One of the biggest alterations recent times introduced to the world of art is the continuous turning towards the online market. Artistic Exploits approached us with the unique request to build a subscription–based platform that would enable artists to sell their artworks and cross–promote themselves.
We kicked off the project with an extended discovery phase including user interviews, content analysis, and rough design. Naturally, this formed an important part of our research, in addition to moderated and unmoderated user testing, analytics research and customer surveys. This allowed us to identify the business goals, the monetisation plan, the site’s primary user types, what drives the users to the site, and the ideal content path for the future. All decisions we made during the implementation phase were driven by the initial feedback and interviews of the Artistic Exploits team, ensuring that any impacting decisions considered the goals and desires of the creators and users. We were thus able to work collaboratively over the last year to build an all-new website from the ground up.
We relied on a style–guide to drive designs across the site so that when we had new additions or changed small details we could stay consistent with the look we were striving for. Once we connected all the points of communication together, we went into the actual development of the platform utilising Agile sprints, or micro-phases which were strategically planned to tackle different areas of this mammoth site.
Artistic Exploits needed a website that not only delivered on a hip, svelte design, but also a website with powerful capabilities and expansion options. We were able to provide a powerful, advanced platform that allows the client to achieve their goals more efficiently and establish the first non–commission artist community.
Built on top of Drupal commerce, we first identified and created the following product types to ensure we accommodate all users requests: photographs, digital art, physical painting, artist subscription, printing fee and print your own. For the first two product types, we enabled a boolean option to define whether the product could be sold in printed or digital form. Licenses were defined as variations, enabling the user to select which license to buy through Drupal’s product attributes. The actual paintings are packaged and shipped to the buyer on artist responsibility. The variation of this product contains fields for the Artist to define the shipping cost for the product per region e.g. EU, Non–EU, International. Drupal Commerce has customer-friendly shipping rules. We were thus able to determine the rules for applying shipping charges.

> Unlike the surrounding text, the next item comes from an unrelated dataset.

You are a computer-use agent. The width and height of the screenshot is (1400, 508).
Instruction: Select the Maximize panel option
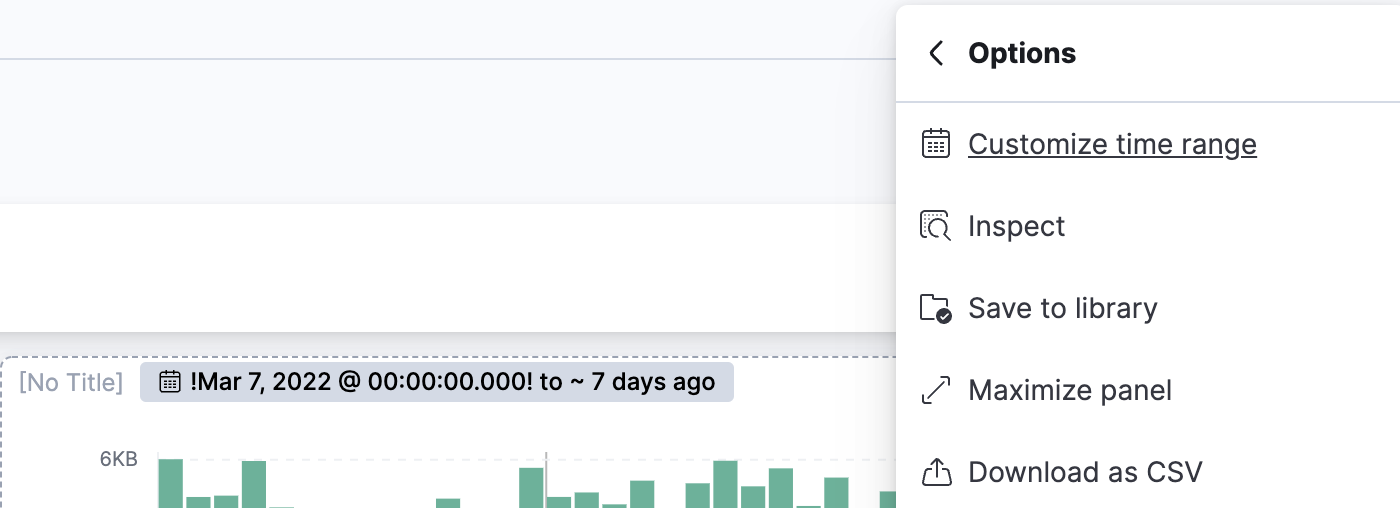tap(1148, 390)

As for the subscription plan, a product of this type was used to define the various Membership Plans available by the Artists. Each product variation of this type, would represent a Membership Plan and would include in its fields: (a) time duration in months (b) trial period in days and (c) available space in GB or MB.
When registering, we allowed the artist to select a membership package. Membership packages were defined from the above product type and its variations. Upon administration approval of the Artist account, the Artist would be able to login and the trial period of the membership plan would commence. When the trial period of the plan comes to an end, the Artist is prompted to pay for the actual membership plan.
For the backend, we set up a Search API through Drupal's functionality, to index necessary product and variation fields and for filtering, we implemented facets.